Find the lines below in which the string "agent" occurs. Copy each one.

** Opening Data block **

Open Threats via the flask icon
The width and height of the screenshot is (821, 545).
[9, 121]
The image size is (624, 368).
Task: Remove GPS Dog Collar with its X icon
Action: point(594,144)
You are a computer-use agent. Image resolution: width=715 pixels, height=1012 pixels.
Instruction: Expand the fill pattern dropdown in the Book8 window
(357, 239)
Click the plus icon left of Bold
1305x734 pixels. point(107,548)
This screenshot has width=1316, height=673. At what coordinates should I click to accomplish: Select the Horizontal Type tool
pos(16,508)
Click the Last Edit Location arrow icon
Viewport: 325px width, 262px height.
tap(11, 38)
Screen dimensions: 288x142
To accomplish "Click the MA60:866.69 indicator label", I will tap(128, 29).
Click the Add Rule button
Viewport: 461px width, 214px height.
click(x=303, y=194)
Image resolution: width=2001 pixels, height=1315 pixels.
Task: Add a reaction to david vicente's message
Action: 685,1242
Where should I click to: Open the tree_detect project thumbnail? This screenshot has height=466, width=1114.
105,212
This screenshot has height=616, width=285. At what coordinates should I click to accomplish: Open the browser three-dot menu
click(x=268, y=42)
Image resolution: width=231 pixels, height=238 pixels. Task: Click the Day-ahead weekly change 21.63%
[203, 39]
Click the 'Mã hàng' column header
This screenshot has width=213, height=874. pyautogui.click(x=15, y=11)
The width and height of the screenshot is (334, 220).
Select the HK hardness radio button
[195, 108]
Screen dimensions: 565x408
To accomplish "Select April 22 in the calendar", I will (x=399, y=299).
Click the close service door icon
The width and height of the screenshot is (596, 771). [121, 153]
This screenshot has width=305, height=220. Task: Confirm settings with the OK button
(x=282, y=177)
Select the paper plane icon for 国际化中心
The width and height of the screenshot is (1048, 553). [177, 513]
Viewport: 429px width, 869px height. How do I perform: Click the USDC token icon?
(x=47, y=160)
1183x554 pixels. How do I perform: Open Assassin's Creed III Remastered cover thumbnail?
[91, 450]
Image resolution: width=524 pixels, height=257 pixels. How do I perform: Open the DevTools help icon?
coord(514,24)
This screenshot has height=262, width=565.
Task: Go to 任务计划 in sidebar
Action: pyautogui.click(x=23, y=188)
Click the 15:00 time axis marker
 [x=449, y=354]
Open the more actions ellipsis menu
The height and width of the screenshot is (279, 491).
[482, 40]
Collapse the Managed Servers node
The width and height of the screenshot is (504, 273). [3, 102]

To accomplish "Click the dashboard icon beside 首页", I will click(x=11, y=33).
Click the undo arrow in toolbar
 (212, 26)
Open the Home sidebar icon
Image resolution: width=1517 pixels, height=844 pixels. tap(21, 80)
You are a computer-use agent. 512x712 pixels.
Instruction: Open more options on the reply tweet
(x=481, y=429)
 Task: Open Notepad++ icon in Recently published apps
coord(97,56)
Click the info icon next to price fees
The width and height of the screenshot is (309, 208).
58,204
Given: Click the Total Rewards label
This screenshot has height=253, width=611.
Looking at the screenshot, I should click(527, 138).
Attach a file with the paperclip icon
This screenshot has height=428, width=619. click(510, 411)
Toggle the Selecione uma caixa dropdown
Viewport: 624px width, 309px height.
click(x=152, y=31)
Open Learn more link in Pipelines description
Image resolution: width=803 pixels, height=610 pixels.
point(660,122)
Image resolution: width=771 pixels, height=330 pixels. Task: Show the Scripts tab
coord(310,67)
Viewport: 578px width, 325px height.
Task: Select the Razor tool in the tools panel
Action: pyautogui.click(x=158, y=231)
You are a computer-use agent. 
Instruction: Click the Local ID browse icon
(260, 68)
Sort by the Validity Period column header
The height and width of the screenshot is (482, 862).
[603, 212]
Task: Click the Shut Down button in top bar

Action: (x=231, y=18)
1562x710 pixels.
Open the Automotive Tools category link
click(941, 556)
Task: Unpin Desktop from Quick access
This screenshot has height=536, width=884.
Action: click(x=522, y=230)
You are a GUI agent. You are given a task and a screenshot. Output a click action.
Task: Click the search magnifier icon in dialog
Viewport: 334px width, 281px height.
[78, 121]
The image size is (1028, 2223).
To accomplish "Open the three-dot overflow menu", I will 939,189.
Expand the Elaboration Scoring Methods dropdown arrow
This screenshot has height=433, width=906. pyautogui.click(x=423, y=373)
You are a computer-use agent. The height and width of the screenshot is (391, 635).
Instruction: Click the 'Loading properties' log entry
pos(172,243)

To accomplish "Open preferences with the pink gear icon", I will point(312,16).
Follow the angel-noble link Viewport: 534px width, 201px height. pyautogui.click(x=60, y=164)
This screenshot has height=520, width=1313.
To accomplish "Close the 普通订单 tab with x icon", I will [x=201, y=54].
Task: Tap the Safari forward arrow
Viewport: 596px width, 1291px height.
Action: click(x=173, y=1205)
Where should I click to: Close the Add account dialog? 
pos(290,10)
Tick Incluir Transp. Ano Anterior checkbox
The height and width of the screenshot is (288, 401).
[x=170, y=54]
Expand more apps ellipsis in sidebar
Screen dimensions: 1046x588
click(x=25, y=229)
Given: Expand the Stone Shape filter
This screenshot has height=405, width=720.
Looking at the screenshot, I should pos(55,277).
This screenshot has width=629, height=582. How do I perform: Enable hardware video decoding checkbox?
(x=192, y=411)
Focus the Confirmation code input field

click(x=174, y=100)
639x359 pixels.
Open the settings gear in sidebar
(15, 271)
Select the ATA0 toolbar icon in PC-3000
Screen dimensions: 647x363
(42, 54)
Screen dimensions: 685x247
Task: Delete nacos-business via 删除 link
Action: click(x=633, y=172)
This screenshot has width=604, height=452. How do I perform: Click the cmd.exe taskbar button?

** Closing Data block **

Solution to the problem ->
You are a computer-use agent. Image resolution: width=715 pixels, height=1012 pixels.
You are a computer-use agent. 512x712 pixels.
You are a computer-use agent. 
You are a GUI agent. You are given a task and a screenshot. Output a click action.
You are a computer-use agent. The height and width of the screenshot is (391, 635).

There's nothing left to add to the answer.